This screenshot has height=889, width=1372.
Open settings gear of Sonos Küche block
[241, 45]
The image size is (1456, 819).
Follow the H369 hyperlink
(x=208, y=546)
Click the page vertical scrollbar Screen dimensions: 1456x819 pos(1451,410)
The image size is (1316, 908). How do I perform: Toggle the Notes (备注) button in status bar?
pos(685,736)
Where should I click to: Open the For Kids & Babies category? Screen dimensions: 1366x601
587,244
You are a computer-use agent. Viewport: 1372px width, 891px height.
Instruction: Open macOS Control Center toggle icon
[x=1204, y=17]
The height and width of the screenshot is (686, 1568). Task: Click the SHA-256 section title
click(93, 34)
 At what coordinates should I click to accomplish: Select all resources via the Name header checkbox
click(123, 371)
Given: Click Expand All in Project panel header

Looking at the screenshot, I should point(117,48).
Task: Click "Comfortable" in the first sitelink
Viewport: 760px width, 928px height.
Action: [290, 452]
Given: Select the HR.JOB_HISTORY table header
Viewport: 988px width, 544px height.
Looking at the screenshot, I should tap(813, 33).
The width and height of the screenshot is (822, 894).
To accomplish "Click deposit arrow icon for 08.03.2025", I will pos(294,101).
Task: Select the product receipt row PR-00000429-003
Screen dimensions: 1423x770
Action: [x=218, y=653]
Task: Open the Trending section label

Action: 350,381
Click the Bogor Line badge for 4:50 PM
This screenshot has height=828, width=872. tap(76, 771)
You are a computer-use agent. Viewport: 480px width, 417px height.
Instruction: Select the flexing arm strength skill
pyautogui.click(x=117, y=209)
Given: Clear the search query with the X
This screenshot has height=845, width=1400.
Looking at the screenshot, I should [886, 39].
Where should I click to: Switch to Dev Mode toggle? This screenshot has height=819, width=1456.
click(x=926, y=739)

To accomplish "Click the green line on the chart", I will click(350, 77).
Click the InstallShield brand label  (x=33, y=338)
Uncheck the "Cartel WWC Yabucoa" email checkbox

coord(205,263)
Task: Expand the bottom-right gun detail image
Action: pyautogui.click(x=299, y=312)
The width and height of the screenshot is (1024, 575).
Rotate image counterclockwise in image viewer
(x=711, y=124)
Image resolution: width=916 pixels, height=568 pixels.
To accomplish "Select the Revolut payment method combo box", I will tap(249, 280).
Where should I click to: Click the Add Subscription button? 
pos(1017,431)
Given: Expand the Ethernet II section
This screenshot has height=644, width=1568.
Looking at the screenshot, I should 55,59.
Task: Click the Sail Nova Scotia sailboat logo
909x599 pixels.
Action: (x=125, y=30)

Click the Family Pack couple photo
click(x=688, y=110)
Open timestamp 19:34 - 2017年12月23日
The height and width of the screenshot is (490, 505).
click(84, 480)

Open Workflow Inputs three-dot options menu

=== YOUR GOAL ===
Write out every line of the records above as a JSON list of strings, one string per line, and leave out the blank lines.

=== RESULT OF THE EXERCISE ===
[
  "This screenshot has height=889, width=1372.",
  "Open settings gear of Sonos Küche block",
  "[241, 45]",
  "The image size is (1456, 819).",
  "Follow the H369 hyperlink",
  "(x=208, y=546)",
  "Click the page vertical scrollbar Screen dimensions: 1456x819 pos(1451,410)",
  "The image size is (1316, 908). How do I perform: Toggle the Notes (备注) button in status bar?",
  "pos(685,736)",
  "Where should I click to: Open the For Kids & Babies category? Screen dimensions: 1366x601",
  "587,244",
  "You are a computer-use agent. Viewport: 1372px width, 891px height.",
  "Instruction: Open macOS Control Center toggle icon",
  "[x=1204, y=17]",
  "The height and width of the screenshot is (686, 1568). Task: Click the SHA-256 section title",
  "click(93, 34)",
  " At what coordinates should I click to accomplish: Select all resources via the Name header checkbox",
  "click(123, 371)",
  "Given: Click Expand All in Project panel header",
  "Looking at the screenshot, I should point(117,48).",
  "Task: Click \"Comfortable\" in the first sitelink",
  "Viewport: 760px width, 928px height.",
  "Action: [290, 452]",
  "Given: Select the HR.JOB_HISTORY table header",
  "Viewport: 988px width, 544px height.",
  "Looking at the screenshot, I should tap(813, 33).",
  "The width and height of the screenshot is (822, 894).",
  "To accomplish \"Click deposit arrow icon for 08.03.2025\", I will pos(294,101).",
  "Task: Select the product receipt row PR-00000429-003",
  "Screen dimensions: 1423x770",
  "Action: [x=218, y=653]",
  "Task: Open the Trending section label",
  "Action: 350,381",
  "Click the Bogor Line badge for 4:50 PM",
  "This screenshot has height=828, width=872. tap(76, 771)",
  "You are a computer-use agent. Viewport: 480px width, 417px height.",
  "Instruction: Select the flexing arm strength skill",
  "pyautogui.click(x=117, y=209)",
  "Given: Clear the search query with the X",
  "This screenshot has height=845, width=1400.",
  "Looking at the screenshot, I should [886, 39].",
  "Where should I click to: Switch to Dev Mode toggle? This screenshot has height=819, width=1456.",
  "click(x=926, y=739)",
  "To accomplish \"Click the green line on the chart\", I will click(350, 77).",
  "Click the InstallShield brand label  (x=33, y=338)",
  "Uncheck the \"Cartel WWC Yabucoa\" email checkbox",
  "coord(205,263)",
  "Task: Expand the bottom-right gun detail image",
  "Action: pyautogui.click(x=299, y=312)",
  "The width and height of the screenshot is (1024, 575).",
  "Rotate image counterclockwise in image viewer",
  "(x=711, y=124)",
  "Image resolution: width=916 pixels, height=568 pixels.",
  "To accomplish \"Select the Revolut payment method combo box\", I will tap(249, 280).",
  "Where should I click to: Click the Add Subscription button? ",
  "pos(1017,431)",
  "Given: Expand the Ethernet II section",
  "This screenshot has height=644, width=1568.",
  "Looking at the screenshot, I should 55,59.",
  "Task: Click the Sail Nova Scotia sailboat logo",
  "909x599 pixels.",
  "Action: (x=125, y=30)",
  "Click the Family Pack couple photo",
  "click(x=688, y=110)",
  "Open timestamp 19:34 - 2017年12月23日",
  "The height and width of the screenshot is (490, 505).",
  "click(84, 480)",
  "Open Workflow Inputs three-dot options menu"
]